• What is asked: Please output, word for word, the part of the thread on deploying to a private GKE cluster that opens with the words containing "The only problem" and closes with "idea, isn't it?".

──────── Passage shown

21
votes

I'm running a Google Kubernetes Engine with the "private-cluster" option. I've also defined "authorized Master Network" to be able to remotely access the environment - this works just fine. Now I want to setup some kind of CI/CD pipeline using Google Cloud Build - after successfully building a new docker image, this new image should be automatically deployed to GKE. When I first fired off the new pipeline, the deployment to GKE failed - the error message was something like: "Unable to connect to the server: dial tcp xxx.xxx.xxx.xxx:443: i/o timeout". As I had the "authorized master networks" option under suspicion for being the root cause for the connection timeout, I've added 0.0.0.0/0 to the allowed networks and started the Cloud Build job again - this time everything went well and after the docker image was created it was deployed to GKE. Good.

The only problem that remains is that I don't really want to allow the whole Internet being able to access my Kubernetes master - that's a bad idea, isn't it?

Are there more elegant solutions to narrow down access by using allowed master networks and also being able to deploy via cloud build?

4
The problem here is that the Cloud Build API needs to communicate with your cluster which is why it worked when you changed the authorized network to 0.0.0.0. You'd have to add a range of IPs that the Google APIs use to your master authorized network which does not seem like a good idea. Instead, could the build trigger something to your local machine which, in turn, triggers a call from your local machine to the K8s master to update the image?Patrick W
I'm really trying not to involve my local machine into the build process as I dont like me or my local machine being a vital part of it. I think the problems root cause is obvious - I thought there might maybe a "google internal" way to establish a connection to my cluster. I've also tried to narrow down the list of ip ranges used for cloud builder, but trying to do so still left me with a quite long list ...Mizaru
You can definitely do an internal way (you can configure a GCE VM on the same VPC network to use the k8s internal end point instead of the external one) but cloud builder won't have an IP that can be considered internal without opening your cluster up to far more IPs than you'd likePatrick W

4 Answers

10
votes

It's currently not possible to add Cloud Build machines to a VPC. Similarly, Cloud Build does not announce IP ranges of the build machines. So you can't do this today without creating a "ssh bastion instance" or a "proxy instance" on GCE within that VPC.

I suspect this would change soon. GCB existed before GKE private clusters and private clusters are still a beta feature.

────────────────
──────── Data section

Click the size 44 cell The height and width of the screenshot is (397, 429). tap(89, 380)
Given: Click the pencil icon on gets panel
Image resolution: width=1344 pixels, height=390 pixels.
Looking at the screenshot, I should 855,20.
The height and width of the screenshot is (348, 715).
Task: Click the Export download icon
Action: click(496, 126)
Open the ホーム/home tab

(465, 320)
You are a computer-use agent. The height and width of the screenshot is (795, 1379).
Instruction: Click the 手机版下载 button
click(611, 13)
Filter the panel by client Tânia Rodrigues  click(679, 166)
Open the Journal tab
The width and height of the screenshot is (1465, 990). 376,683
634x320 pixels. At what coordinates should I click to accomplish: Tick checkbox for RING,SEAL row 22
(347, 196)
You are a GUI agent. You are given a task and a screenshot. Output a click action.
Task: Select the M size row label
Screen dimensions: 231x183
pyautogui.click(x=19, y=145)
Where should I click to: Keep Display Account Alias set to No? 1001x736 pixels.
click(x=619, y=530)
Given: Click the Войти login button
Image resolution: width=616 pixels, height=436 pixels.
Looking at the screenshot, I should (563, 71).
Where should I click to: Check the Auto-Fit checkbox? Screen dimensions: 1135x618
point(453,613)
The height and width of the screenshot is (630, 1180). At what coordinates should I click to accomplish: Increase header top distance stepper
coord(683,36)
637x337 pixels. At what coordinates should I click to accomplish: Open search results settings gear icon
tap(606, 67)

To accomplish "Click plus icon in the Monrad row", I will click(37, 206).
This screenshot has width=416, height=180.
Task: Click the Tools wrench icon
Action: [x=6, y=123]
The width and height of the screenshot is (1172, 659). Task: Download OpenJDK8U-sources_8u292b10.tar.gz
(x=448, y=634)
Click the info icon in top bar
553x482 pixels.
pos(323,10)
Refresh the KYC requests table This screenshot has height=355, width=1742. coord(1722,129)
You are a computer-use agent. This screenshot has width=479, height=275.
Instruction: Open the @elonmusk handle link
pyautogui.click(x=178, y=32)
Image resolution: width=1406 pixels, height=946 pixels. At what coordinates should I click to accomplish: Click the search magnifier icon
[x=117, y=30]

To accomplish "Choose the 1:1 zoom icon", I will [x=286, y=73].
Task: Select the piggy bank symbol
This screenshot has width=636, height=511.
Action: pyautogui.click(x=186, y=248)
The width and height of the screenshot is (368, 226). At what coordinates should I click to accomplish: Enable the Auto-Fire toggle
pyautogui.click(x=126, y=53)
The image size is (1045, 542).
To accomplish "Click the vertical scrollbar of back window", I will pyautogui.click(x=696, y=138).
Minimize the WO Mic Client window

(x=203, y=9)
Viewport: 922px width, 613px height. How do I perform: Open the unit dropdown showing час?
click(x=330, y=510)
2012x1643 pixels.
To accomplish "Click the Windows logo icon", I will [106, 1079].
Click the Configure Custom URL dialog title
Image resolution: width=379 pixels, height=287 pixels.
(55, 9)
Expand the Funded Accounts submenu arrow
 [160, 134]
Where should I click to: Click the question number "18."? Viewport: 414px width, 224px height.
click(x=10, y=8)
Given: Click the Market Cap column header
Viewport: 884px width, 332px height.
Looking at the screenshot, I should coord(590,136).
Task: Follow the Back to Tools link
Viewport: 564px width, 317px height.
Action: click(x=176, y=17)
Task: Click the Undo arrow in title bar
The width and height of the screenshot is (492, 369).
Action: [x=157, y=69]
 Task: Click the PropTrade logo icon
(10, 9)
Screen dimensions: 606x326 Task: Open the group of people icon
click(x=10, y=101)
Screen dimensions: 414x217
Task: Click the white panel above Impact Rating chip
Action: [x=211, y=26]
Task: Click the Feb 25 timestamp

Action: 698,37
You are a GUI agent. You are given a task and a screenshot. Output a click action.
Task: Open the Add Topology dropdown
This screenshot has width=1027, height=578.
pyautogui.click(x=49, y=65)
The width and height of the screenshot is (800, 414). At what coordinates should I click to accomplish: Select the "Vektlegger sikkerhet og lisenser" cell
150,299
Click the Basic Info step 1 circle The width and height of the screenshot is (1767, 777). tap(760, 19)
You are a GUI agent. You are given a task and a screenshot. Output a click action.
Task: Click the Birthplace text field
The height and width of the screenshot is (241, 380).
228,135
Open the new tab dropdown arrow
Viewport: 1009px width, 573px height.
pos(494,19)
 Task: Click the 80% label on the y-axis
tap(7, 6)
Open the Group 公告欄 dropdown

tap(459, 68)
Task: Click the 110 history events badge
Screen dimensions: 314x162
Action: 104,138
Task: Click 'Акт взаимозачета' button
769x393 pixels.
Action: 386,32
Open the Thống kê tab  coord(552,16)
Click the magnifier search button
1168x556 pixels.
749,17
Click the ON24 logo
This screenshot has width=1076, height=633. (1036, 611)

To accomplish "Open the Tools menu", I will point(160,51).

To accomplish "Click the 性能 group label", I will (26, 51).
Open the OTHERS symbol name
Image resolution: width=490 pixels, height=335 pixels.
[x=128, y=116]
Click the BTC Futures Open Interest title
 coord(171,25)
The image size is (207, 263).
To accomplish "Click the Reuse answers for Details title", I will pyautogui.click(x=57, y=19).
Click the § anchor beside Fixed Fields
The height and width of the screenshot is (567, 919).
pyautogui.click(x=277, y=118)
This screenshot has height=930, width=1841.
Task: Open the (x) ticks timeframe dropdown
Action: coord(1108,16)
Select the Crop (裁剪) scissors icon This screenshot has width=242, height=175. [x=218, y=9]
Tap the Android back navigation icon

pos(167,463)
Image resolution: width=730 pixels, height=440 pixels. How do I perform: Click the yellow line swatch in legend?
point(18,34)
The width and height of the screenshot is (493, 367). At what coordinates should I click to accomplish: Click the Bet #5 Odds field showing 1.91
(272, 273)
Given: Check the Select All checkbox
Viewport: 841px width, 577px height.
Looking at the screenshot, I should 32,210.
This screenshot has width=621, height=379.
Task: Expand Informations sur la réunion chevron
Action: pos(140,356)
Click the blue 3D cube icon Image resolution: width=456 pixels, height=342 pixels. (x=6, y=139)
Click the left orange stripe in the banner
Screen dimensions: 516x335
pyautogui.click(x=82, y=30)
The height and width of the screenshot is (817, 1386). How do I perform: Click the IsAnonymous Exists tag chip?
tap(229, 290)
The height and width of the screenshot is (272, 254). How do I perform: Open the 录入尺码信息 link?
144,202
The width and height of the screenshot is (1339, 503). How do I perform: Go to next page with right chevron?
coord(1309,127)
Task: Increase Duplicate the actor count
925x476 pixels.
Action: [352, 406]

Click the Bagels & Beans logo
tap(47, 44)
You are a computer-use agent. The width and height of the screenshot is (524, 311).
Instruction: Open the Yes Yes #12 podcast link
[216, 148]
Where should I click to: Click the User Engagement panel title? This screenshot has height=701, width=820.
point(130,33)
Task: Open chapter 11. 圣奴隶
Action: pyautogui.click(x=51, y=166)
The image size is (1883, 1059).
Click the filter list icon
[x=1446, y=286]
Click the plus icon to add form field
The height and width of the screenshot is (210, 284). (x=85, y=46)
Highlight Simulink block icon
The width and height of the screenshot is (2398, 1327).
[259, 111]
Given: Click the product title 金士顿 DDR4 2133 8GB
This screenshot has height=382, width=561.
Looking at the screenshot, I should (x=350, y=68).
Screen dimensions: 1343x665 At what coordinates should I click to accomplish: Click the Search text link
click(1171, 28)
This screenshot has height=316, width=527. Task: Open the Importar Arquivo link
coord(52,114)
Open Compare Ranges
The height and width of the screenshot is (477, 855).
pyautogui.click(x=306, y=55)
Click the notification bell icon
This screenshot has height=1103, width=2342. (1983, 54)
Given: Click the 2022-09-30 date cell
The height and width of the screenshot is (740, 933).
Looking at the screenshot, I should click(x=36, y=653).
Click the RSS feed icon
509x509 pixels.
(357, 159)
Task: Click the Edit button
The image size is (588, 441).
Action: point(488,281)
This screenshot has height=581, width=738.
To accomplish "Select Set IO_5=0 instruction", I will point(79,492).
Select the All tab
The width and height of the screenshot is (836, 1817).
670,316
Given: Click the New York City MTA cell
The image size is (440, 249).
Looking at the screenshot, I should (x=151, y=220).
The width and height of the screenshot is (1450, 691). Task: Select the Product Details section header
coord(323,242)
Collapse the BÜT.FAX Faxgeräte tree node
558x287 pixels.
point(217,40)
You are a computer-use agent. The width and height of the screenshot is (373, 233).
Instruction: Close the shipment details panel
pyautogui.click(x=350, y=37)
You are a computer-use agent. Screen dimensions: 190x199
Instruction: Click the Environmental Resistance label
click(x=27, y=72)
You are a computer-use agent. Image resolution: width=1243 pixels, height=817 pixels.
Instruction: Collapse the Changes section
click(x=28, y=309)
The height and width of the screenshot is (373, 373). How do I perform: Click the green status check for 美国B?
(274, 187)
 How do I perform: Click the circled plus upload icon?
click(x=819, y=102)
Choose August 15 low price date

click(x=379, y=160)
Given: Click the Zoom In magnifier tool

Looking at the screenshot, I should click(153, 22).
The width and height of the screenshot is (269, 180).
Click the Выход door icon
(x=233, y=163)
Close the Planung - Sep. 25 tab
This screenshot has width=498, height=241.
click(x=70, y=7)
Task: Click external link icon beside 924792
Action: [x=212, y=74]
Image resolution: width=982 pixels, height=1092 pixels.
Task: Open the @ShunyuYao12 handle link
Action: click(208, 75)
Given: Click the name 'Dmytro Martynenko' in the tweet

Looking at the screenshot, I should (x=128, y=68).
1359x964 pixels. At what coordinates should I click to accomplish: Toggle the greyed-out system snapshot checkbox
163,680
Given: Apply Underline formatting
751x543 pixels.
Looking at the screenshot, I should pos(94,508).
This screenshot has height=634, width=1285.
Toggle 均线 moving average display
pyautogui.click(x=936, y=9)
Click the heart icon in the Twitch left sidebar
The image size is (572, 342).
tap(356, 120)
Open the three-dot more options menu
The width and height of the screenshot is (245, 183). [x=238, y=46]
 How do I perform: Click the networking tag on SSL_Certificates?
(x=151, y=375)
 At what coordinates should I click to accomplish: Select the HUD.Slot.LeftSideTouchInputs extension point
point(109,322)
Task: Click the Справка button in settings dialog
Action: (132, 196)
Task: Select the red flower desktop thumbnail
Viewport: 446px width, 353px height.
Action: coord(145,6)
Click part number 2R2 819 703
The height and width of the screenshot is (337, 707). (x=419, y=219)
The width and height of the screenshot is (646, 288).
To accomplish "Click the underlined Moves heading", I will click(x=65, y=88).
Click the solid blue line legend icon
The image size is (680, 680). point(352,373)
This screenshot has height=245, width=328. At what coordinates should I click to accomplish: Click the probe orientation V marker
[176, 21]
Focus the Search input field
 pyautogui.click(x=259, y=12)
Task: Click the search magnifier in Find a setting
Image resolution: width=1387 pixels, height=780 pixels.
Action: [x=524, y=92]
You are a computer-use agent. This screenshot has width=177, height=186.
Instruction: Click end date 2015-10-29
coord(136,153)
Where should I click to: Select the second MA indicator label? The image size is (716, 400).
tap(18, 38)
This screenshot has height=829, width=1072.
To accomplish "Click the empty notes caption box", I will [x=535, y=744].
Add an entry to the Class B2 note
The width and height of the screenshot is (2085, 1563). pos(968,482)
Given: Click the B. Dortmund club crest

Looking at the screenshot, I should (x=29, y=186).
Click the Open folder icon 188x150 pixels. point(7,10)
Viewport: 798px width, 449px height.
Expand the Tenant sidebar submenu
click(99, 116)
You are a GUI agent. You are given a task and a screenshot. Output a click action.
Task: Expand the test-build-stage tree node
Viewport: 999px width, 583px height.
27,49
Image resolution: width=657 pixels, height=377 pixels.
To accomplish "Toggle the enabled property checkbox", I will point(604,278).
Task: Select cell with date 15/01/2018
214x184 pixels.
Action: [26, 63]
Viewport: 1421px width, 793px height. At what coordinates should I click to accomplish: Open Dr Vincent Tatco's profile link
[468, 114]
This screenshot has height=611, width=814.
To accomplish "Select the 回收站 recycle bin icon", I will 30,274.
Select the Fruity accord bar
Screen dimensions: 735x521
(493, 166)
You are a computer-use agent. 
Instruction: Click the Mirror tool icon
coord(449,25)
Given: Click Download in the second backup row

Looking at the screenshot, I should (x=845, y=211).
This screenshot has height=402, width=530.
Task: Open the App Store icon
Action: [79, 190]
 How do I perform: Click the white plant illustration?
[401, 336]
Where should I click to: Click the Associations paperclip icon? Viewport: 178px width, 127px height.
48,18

────────────────

• Full solution:
The only problem that remains is that I don't really want to allow the whole Internet being able to access my Kubernetes master - that's a bad idea, isn't it?